Work instructions: Reproduce the passage on Tottenham Hotspur's attacking signings word for word, starting with "In recent years, Tottenham" and going on through "this select club.".

Document excerpt:
════

In recent years, Tottenham Hotspur have somewhat struggled to bring in adequate attacking talent who could both provide backup to and competition for the club's first-choice centre-forward Harry Kane, also failing to substantially strengthen the wide attacking positions of their squad.

Indeed, with Bryan Gil, Dejan Kulusevski, Carlos Vinicius, Steven Bergwijn, Lucas Moura, Jack Clarke, Fernando Llorente, Moussa Sissoko, Vincent Janssen, Georges-Kevin N'Koudou, Clinton N'Jie and Son Heung-min making up all of Tottenham's attacking additions over the past seven seasons - costing the club a total of £179.64m in transfer fees - only Moura and Son have proved to be long-term successes in north London, although Kulusevski appears to be heading on the right path to join this select club.

════

Stored data entries
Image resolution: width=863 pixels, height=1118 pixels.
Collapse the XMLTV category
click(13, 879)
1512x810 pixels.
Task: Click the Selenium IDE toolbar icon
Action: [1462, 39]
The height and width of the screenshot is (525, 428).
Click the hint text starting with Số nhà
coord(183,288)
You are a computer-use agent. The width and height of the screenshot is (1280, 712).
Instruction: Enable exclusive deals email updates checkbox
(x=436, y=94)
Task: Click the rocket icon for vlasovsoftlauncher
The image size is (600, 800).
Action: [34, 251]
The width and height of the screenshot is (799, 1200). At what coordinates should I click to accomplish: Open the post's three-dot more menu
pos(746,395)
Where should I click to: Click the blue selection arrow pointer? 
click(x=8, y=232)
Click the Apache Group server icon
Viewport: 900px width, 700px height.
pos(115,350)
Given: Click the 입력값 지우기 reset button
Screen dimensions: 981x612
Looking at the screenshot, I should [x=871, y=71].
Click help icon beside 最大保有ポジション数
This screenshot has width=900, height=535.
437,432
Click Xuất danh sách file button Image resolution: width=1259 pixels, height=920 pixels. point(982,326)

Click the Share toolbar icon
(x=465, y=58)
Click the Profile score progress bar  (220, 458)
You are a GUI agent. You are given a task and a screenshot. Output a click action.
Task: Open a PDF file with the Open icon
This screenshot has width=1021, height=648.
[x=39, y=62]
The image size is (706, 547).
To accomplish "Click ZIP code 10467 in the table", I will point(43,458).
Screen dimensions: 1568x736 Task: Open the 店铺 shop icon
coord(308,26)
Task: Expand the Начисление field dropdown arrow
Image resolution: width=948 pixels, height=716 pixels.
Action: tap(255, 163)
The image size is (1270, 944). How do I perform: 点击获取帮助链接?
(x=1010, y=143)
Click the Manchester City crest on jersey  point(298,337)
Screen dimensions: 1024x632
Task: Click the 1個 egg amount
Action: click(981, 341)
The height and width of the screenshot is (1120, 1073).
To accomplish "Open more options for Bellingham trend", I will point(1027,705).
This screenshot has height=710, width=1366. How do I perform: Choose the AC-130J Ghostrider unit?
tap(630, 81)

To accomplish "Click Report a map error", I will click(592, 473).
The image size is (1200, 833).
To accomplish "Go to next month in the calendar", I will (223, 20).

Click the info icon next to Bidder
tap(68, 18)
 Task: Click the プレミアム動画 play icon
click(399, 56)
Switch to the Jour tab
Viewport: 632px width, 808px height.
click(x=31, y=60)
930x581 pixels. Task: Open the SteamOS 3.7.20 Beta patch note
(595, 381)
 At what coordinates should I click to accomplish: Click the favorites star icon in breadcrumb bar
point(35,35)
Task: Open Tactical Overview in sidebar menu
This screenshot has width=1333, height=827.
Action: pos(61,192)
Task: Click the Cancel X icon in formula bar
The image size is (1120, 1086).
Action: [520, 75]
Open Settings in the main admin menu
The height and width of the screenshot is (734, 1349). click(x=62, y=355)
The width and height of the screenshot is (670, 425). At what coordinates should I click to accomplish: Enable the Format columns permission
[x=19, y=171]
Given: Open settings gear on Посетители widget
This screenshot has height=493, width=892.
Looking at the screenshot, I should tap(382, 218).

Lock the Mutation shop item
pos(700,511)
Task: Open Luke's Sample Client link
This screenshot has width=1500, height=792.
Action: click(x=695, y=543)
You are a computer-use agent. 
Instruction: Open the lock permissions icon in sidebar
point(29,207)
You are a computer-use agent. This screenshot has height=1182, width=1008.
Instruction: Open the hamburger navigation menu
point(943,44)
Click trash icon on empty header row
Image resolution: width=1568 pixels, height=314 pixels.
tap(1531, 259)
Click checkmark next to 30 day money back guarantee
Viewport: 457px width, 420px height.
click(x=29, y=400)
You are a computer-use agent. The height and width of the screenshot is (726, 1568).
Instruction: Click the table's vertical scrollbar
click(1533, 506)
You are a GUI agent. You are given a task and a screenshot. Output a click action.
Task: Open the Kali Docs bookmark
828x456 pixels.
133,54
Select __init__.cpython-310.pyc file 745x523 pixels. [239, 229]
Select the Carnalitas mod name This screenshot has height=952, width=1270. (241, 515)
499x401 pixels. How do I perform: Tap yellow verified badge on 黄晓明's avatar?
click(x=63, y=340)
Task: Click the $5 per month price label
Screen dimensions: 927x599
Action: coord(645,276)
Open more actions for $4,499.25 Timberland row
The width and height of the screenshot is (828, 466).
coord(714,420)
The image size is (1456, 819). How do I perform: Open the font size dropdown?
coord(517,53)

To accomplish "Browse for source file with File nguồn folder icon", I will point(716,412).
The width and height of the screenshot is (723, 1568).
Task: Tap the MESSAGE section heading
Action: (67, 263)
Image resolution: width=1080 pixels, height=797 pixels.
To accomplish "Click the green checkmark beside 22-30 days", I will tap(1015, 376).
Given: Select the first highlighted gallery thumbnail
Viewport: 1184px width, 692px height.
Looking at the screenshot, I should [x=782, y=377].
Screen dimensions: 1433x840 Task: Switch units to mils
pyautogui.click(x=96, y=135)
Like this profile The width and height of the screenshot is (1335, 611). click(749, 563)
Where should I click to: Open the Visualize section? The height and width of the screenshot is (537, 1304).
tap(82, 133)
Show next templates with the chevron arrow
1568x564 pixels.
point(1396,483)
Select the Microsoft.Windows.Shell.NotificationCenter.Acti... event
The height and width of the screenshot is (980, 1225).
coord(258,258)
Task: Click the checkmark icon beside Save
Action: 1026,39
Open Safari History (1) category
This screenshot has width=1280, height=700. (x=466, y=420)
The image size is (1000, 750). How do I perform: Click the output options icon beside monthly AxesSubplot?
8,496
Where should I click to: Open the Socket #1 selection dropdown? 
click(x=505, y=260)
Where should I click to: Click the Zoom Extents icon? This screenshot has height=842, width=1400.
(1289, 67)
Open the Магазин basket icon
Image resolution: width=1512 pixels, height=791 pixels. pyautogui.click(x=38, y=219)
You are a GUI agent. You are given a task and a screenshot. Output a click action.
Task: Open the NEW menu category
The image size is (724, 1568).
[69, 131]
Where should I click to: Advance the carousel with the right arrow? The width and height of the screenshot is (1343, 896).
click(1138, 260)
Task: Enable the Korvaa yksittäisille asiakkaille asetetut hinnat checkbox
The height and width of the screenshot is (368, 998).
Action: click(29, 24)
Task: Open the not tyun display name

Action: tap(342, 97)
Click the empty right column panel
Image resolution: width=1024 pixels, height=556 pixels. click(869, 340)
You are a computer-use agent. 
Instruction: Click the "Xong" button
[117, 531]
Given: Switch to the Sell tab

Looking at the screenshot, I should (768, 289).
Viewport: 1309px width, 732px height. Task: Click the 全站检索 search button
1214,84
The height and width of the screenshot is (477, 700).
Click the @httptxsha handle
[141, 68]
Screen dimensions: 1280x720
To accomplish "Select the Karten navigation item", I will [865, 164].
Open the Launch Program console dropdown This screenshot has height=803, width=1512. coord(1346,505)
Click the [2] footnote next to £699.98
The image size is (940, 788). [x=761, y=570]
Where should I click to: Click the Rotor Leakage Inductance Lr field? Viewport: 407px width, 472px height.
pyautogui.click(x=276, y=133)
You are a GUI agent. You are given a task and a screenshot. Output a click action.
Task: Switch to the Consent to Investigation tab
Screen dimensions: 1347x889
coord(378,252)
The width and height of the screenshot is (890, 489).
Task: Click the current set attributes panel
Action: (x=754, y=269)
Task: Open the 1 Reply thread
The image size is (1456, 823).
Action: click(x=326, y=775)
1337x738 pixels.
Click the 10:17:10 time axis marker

════

Output:
In recent years, Tottenham Hotspur have somewhat struggled to bring in adequate attacking talent who could both provide backup to and competition for the club's first-choice centre-forward Harry Kane, also failing to substantially strengthen the wide attacking positions of their squad.

Indeed, with Bryan Gil, Dejan Kulusevski, Carlos Vinicius, Steven Bergwijn, Lucas Moura, Jack Clarke, Fernando Llorente, Moussa Sissoko, Vincent Janssen, Georges-Kevin N'Koudou, Clinton N'Jie and Son Heung-min making up all of Tottenham's attacking additions over the past seven seasons - costing the club a total of £179.64m in transfer fees - only Moura and Son have proved to be long-term successes in north London, although Kulusevski appears to be heading on the right path to join this select club.